Barnett Adrian G, McElwee Paul, Nathan Andrea, Burton Nicola W, Turrell Gavin
School of Public Health and Social Work and Institute of Health and Biomedical Innovation, Queensland University of Technology, Kelvin Grove, Queensland, Australia.
Institute for Health and Ageing, Australian Catholic University, Melbourne, Victoria, Australia.
BMJ Open. 2017 Oct 30;7(10):e017284. doi: 10.1136/bmjopen-2017-017284.
To examine whether respondents to a survey of health and physical activity and potential determinants could be grouped according to the questions they missed, known as 'item missing'.
Observational study of longitudinal data.
Residents of Brisbane, Australia.
6901 people aged 40-65 years in 2007.
We used a latent class model with a mixture of multinomial distributions and chose the number of classes using the Bayesian information criterion.

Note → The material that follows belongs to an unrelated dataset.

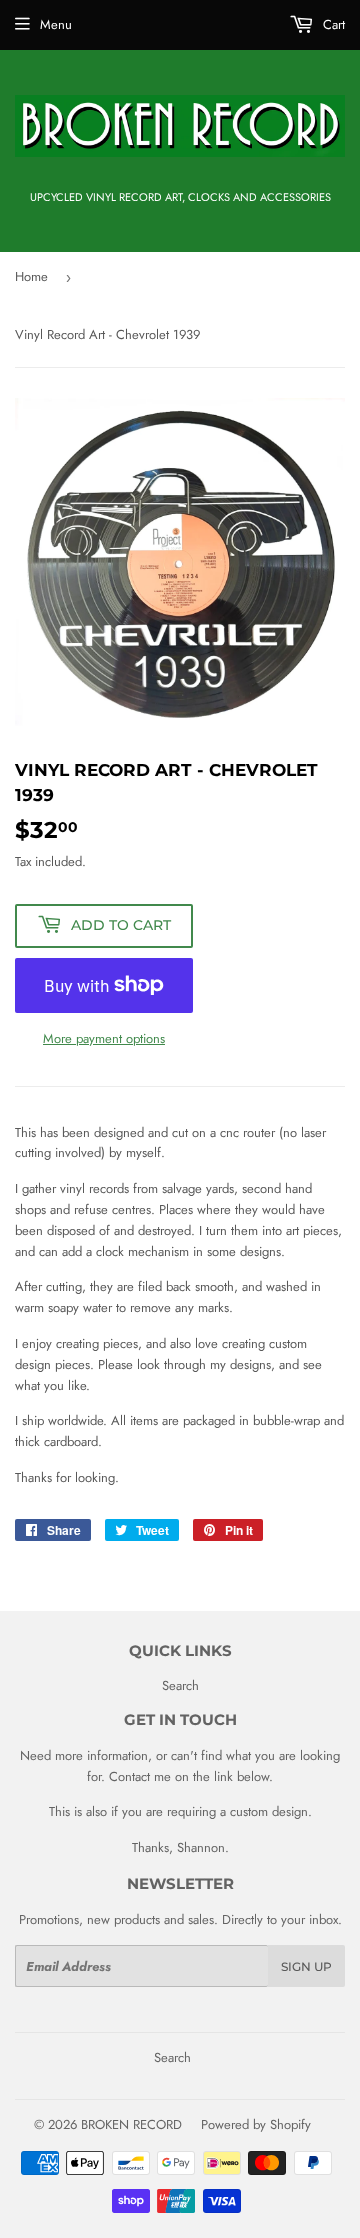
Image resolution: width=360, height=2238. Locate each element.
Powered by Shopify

We used logistic regression to examine if participants' characteristics were associated with their modal latent class. We used logistic regression to examine whether the amount of item missing in a survey predicted wave missing in the following survey.
Four per cent of participants missed almost one-fifth of the questions, and this group missed more questions in the middle of the survey. Eighty-three per cent of participants completed almost every question, but had a relatively high missing probability for a question on sleep time, a question which had an inconsistent presentation compared with the rest of the survey. Participants who completed almost every question were generally younger and more educated. Participants who completed more questions were less likely to miss the next longitudinal wave.
Examining patterns in item missing data has improved our understanding of how missing data were generated and has informed future survey design to help reduce missing data.
调查健康与身体活动及潜在决定因素调查的受访者是否可根据他们未回答的问题(即“项目缺失”)进行分组。
对纵向数据的观察性研究。
澳大利亚布里斯班的居民。
2007年6901名年龄在40至65岁之间的人。
我们使用了一个具有多项分布混合的潜在类别模型,并使用贝叶斯信息准则选择类别数量。我们使用逻辑回归来检验参与者的特征是否与其模态潜在类别相关。我们使用逻辑回归来检验一项调查中的项目缺失量是否能预测下一次调查中的波次缺失。
4%的参与者几乎未回答五分之一的问题,且该组在调查中期未回答的问题更多。83%的参与者几乎回答了每一个问题,但关于睡眠时间的问题缺失概率相对较高,该问题与调查的其他部分呈现方式不一致。几乎回答了每一个问题的参与者通常更年轻且受教育程度更高。回答问题更多的参与者错过下一次纵向波次的可能性更小。
检查项目缺失数据中的模式增进了我们对缺失数据产生方式的理解,并为未来的调查设计提供了信息,以帮助减少缺失数据。